CHALLENGE
Repeat word for word everything from "We simulate the" down to "is positive (negative)." in the excerpt on current and electrostatic doping below.

SUPPLIED PASSAGE

****************

Here $H_{{\bf k}_{\parallel}}$ , $S_{{\bf k}_{\parallel}}$ and $\Sigma_{L/R,{\bf k}_{\parallel}}$ are the Hamiltonian, the overlap and the electrode self-energies, respectively.

The electrical current is calculated from the transmission coefficients $T_{{\bf k}_{\parallel}}(E)$ according to:

\displaystyle I_{L\rightarrow R}=\frac{G_{0}}{2|e|}\int\!dE\int_{BZ}\!d{\bf k}_{\parallel}\,T_{{\bf k}_{\parallel}}(E)\left[f_{R}(E)-f_{L}(E)\right]\ ,

(4)

where $f_{R}(E)$ and $f_{L}(E)$ corresponds to the Fermi distribution in the right and left electrodes, $G_{0}$ is the quantum of conductance for the spin-degenerate case ( $2e^{2}/h$ ), and $BZ$ denotes the integral over the Brillouin zone average [26].

2.1.2 Electrostatic doping

We simulate the charge density induced by a gate voltage ( $V_{g}$ ) by adding a specific fixed charge in the 2H region, with the total number of electrons chosen to satisfy global charge neutrality. The electrons in the system will self-consistenly respond to the dopant-like fixed charges when Poisson’s equation is solved. A similar strategy was performed to study the effect of gating on graphene nanojunctions through DFT calculations [27]. In this work, we considered channel charge densities of 5 $\times$ 10¹² cm^-2 and 5 $\times$ 10¹³ cm^-2. We refer to $p$ -doped ( $n$ -doped) system when the mobile charge added into the channel is positive (negative).

For an accurate description of the electrostatics with NEGF, it is required that the electrodes behave as bulk, meaning that the electrostatic potential should have reached its bulk behaviour at the boundary between the scattering region and the semi-infinite bulk electrodes. Therefore, we plotted the potential profile along the transport direction for devices with different doping concentration, as shown in Figure 2, and we noticed that the dipole formed at the interface is not screened in the 2H phase for the device without doping. As a consequence, we did not carry out transport calculations for this case.

****************

EXCERPTED RECORDS
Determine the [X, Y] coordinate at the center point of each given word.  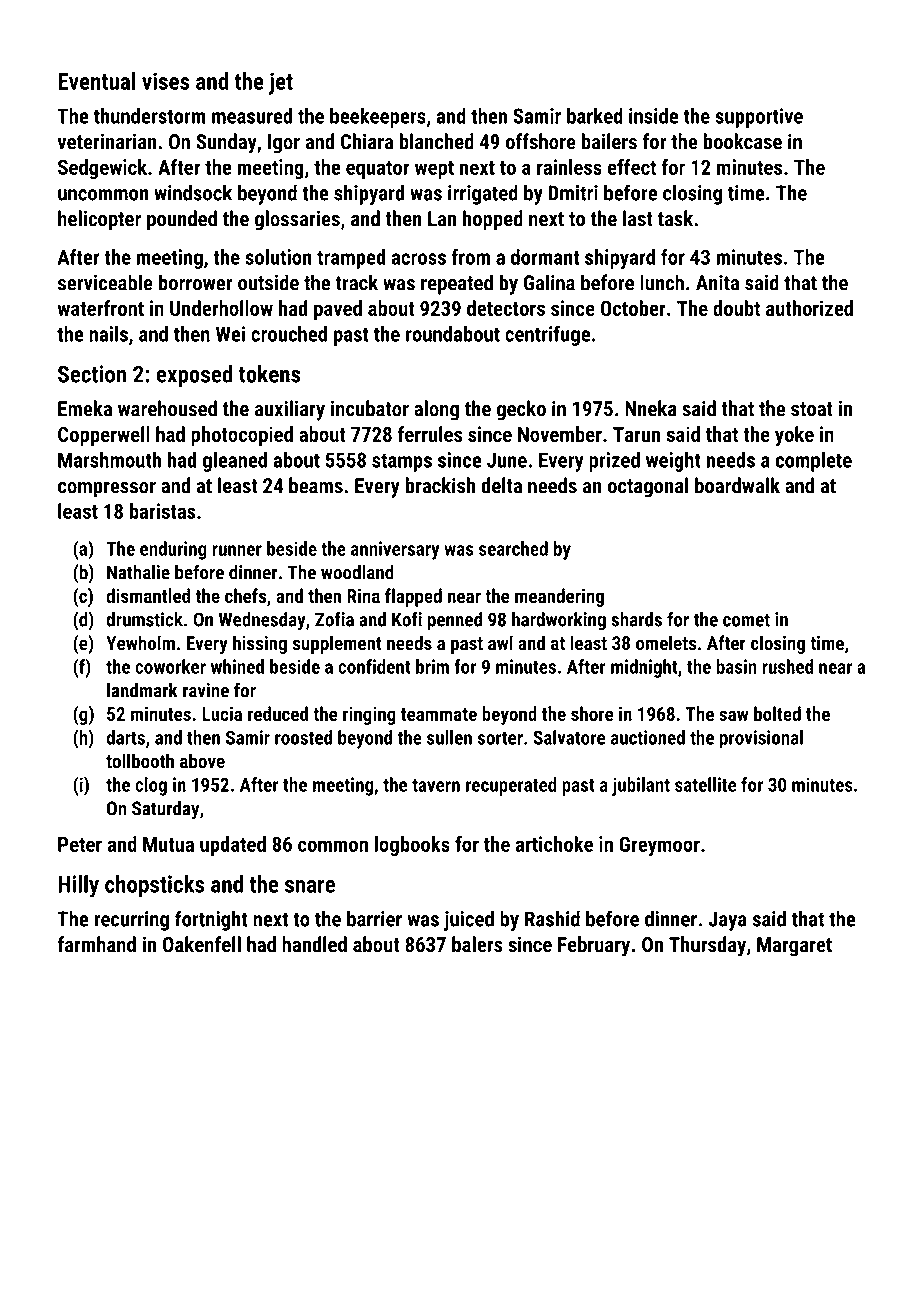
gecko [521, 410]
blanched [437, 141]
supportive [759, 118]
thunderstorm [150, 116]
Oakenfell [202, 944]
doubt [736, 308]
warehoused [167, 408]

****************

RESPONSE TO THE TASK
We simulate the charge density induced by a gate voltage ( $V_{g}$ ) by adding a specific fixed charge in the 2H region, with the total number of electrons chosen to satisfy global charge neutrality. The electrons in the system will self-consistenly respond to the dopant-like fixed charges when Poisson’s equation is solved. A similar strategy was performed to study the effect of gating on graphene nanojunctions through DFT calculations [27]. In this work, we considered channel charge densities of 5 $\times$ 10¹² cm^-2 and 5 $\times$ 10¹³ cm^-2. We refer to $p$ -doped ( $n$ -doped) system when the mobile charge added into the channel is positive (negative).